• _ASSIGNMENT_:
Only the lines from the first line of the entries through the line with "CyberZone (829, 823)" belong in the answer, each restated word for word and without pictures.

(Extracted records)
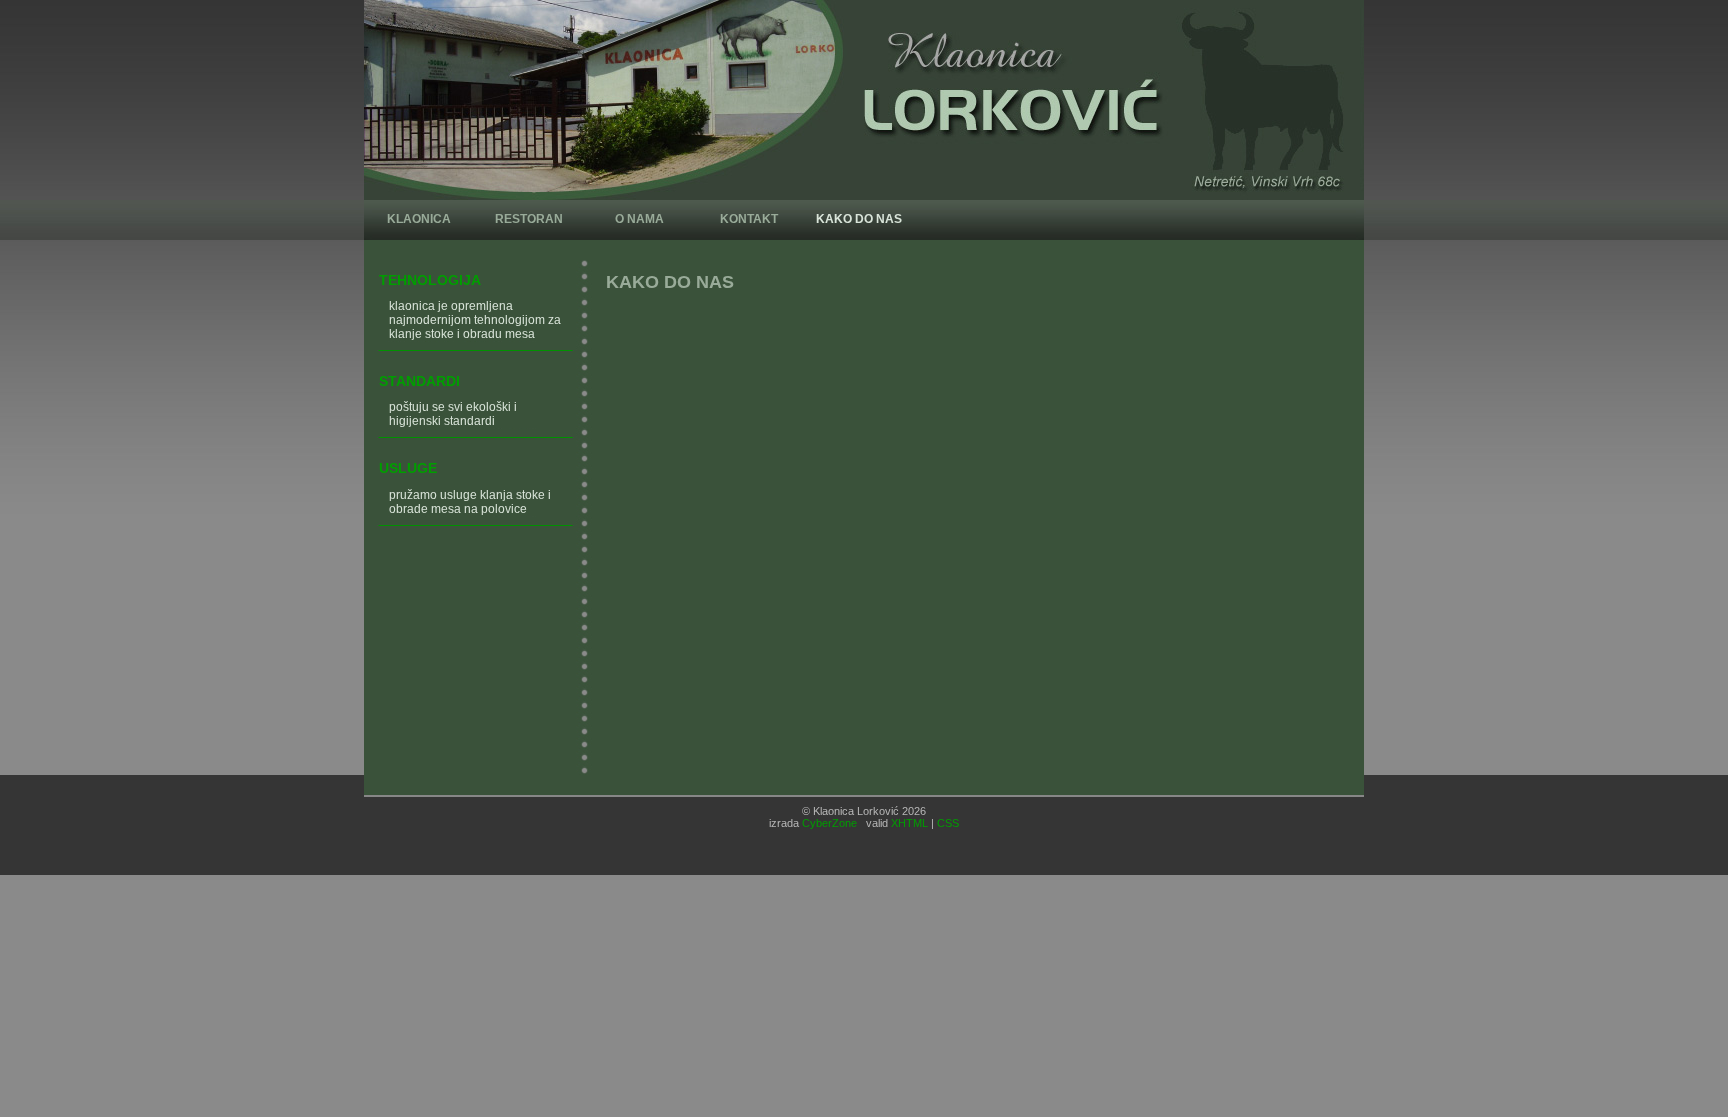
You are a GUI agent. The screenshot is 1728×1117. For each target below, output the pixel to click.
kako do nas (859, 219)
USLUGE (408, 468)
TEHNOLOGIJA (430, 280)
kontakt (749, 219)
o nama (639, 219)
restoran (529, 219)
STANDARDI (419, 381)
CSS (948, 823)
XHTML (909, 823)
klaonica (419, 219)
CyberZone (829, 823)
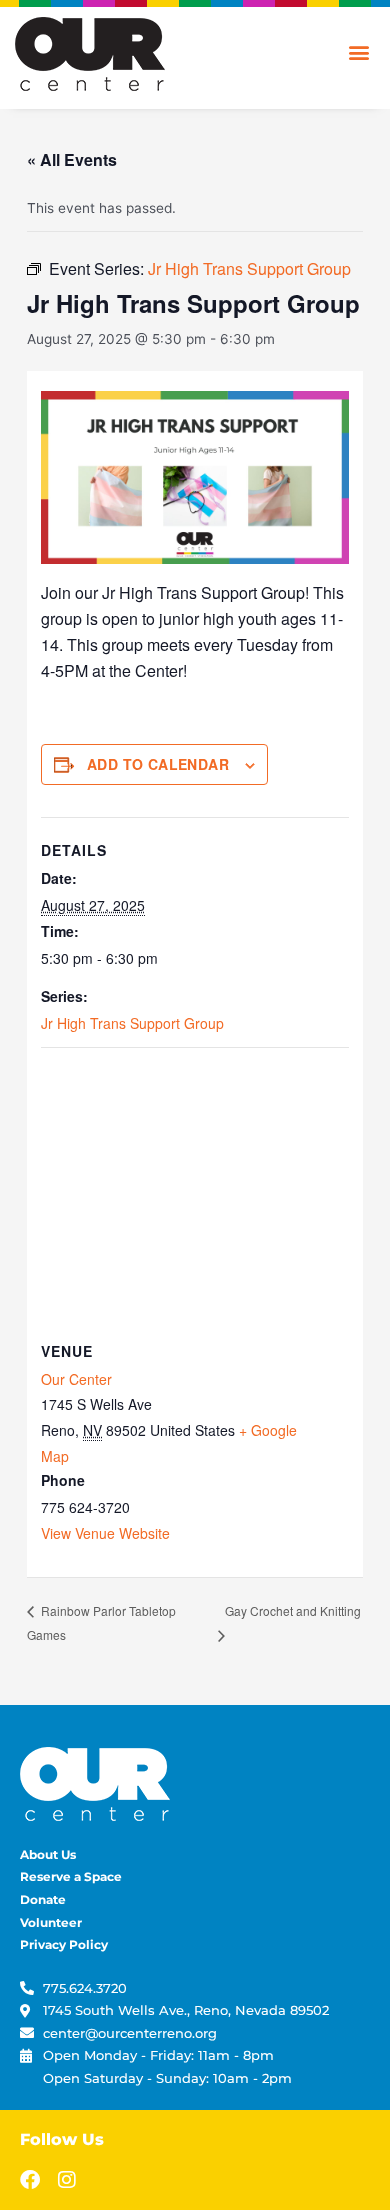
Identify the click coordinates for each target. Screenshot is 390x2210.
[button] (358, 51)
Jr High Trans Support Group (132, 1023)
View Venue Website (105, 1533)
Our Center (76, 1379)
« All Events (72, 159)
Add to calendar (158, 764)
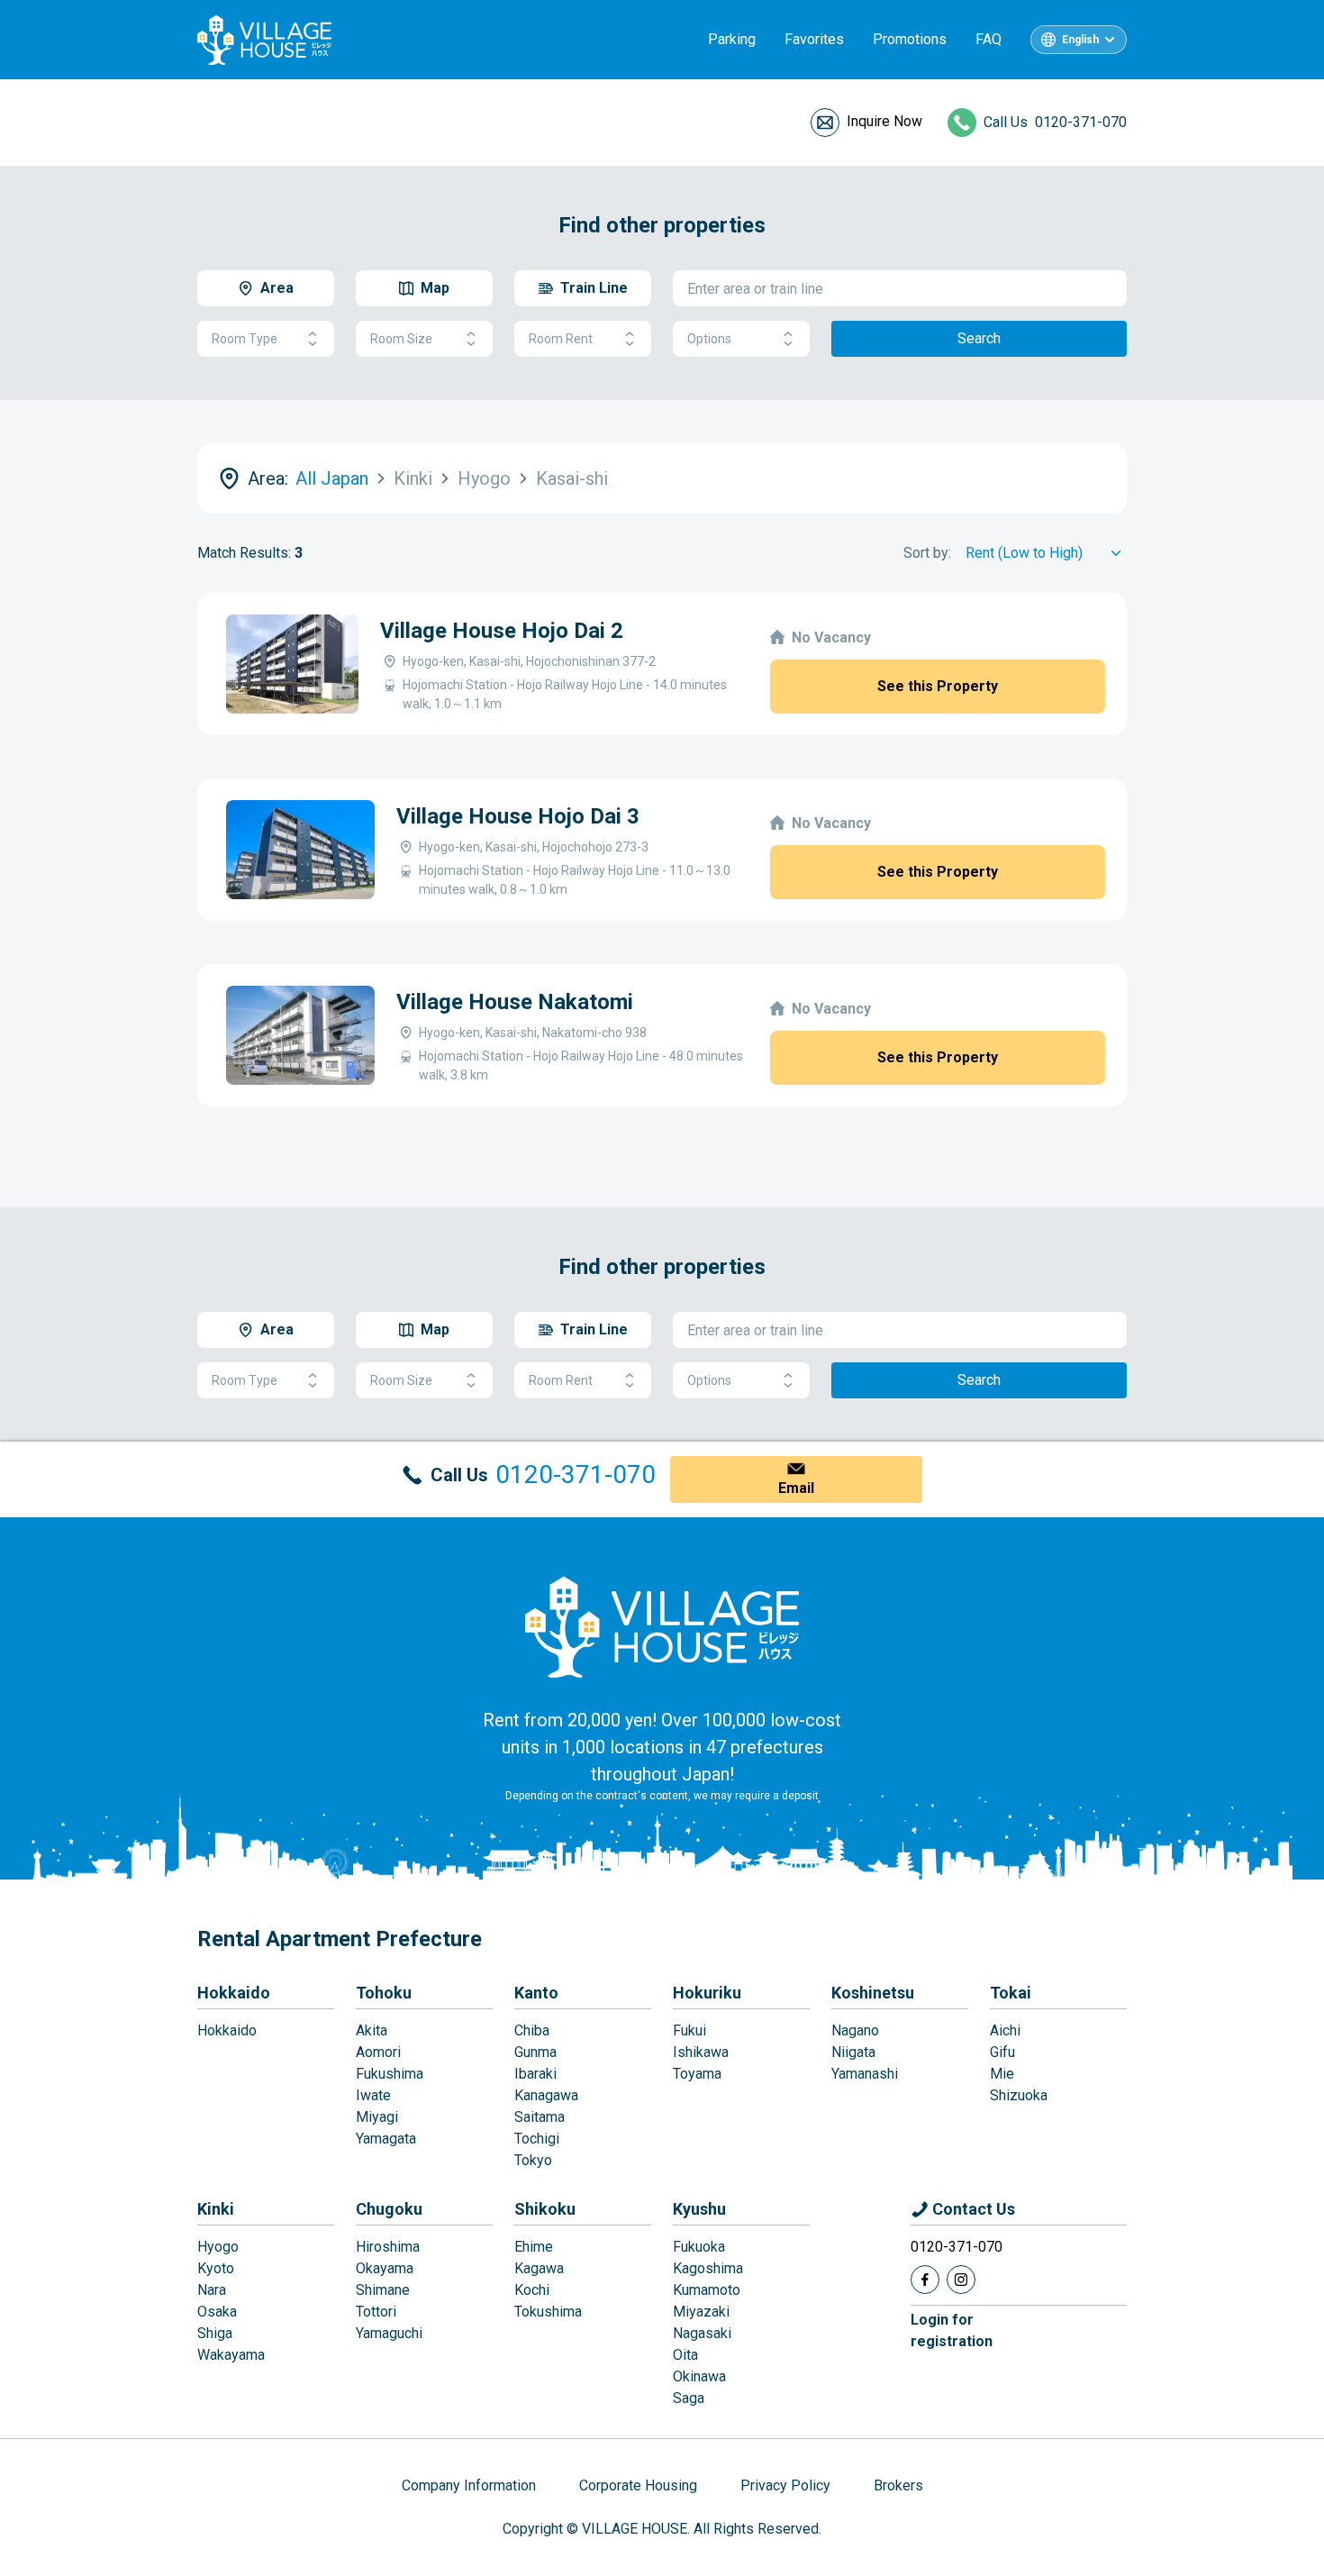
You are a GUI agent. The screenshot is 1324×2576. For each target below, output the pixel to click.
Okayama (384, 2268)
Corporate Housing (638, 2485)
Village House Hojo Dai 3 (517, 816)
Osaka (217, 2311)
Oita (685, 2354)
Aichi (1005, 2030)
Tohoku (384, 1992)
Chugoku (389, 2208)
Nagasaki (702, 2333)
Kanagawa (546, 2095)
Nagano (855, 2030)
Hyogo (218, 2246)
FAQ (988, 39)
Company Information (469, 2485)
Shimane (383, 2289)
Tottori (376, 2311)
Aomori (378, 2052)
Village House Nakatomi (514, 1002)
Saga (688, 2398)
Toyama (697, 2073)
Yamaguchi (389, 2333)
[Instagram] (961, 2279)
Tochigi (536, 2138)
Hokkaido (233, 1992)
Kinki (215, 2208)
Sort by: (927, 552)
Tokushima (548, 2311)
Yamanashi (864, 2073)
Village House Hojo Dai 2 (501, 630)
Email (796, 1488)
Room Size (401, 339)
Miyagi (377, 2116)
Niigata (853, 2052)
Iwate (373, 2095)
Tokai (1010, 1992)
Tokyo (533, 2160)
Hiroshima (388, 2246)
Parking (732, 39)
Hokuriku (707, 1992)
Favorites (814, 39)
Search (979, 338)
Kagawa (539, 2268)
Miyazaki (701, 2311)
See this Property (937, 686)
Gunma (535, 2052)
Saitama (539, 2116)
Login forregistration (952, 2330)
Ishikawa (701, 2052)
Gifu (1002, 2052)
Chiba (531, 2030)
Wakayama (231, 2354)
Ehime (533, 2246)
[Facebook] (925, 2279)
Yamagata (386, 2138)
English (1080, 39)
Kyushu (699, 2208)
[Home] (662, 1626)
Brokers (898, 2485)
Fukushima (389, 2073)
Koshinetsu (872, 1992)
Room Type (244, 339)
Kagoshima (708, 2268)
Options (709, 339)
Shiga (214, 2333)
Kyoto (215, 2268)
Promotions (910, 39)
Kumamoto (706, 2289)
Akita (371, 2030)
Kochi (531, 2289)
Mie (1002, 2073)
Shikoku (545, 2208)
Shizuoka (1018, 2095)
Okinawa (699, 2376)
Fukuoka (699, 2246)
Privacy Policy (785, 2485)
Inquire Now (884, 121)
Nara (211, 2289)
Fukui (689, 2030)
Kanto (536, 1992)
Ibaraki (535, 2073)
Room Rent (561, 339)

• _RESPONSE AREA_:
You are a GUI agent. The screenshot is 1728×1117. For each target below, output the pixel to click.
kako do nas (859, 219)
USLUGE (408, 468)
TEHNOLOGIJA (430, 280)
kontakt (749, 219)
o nama (639, 219)
restoran (529, 219)
STANDARDI (419, 381)
CSS (948, 823)
XHTML (909, 823)
klaonica (419, 219)
CyberZone (829, 823)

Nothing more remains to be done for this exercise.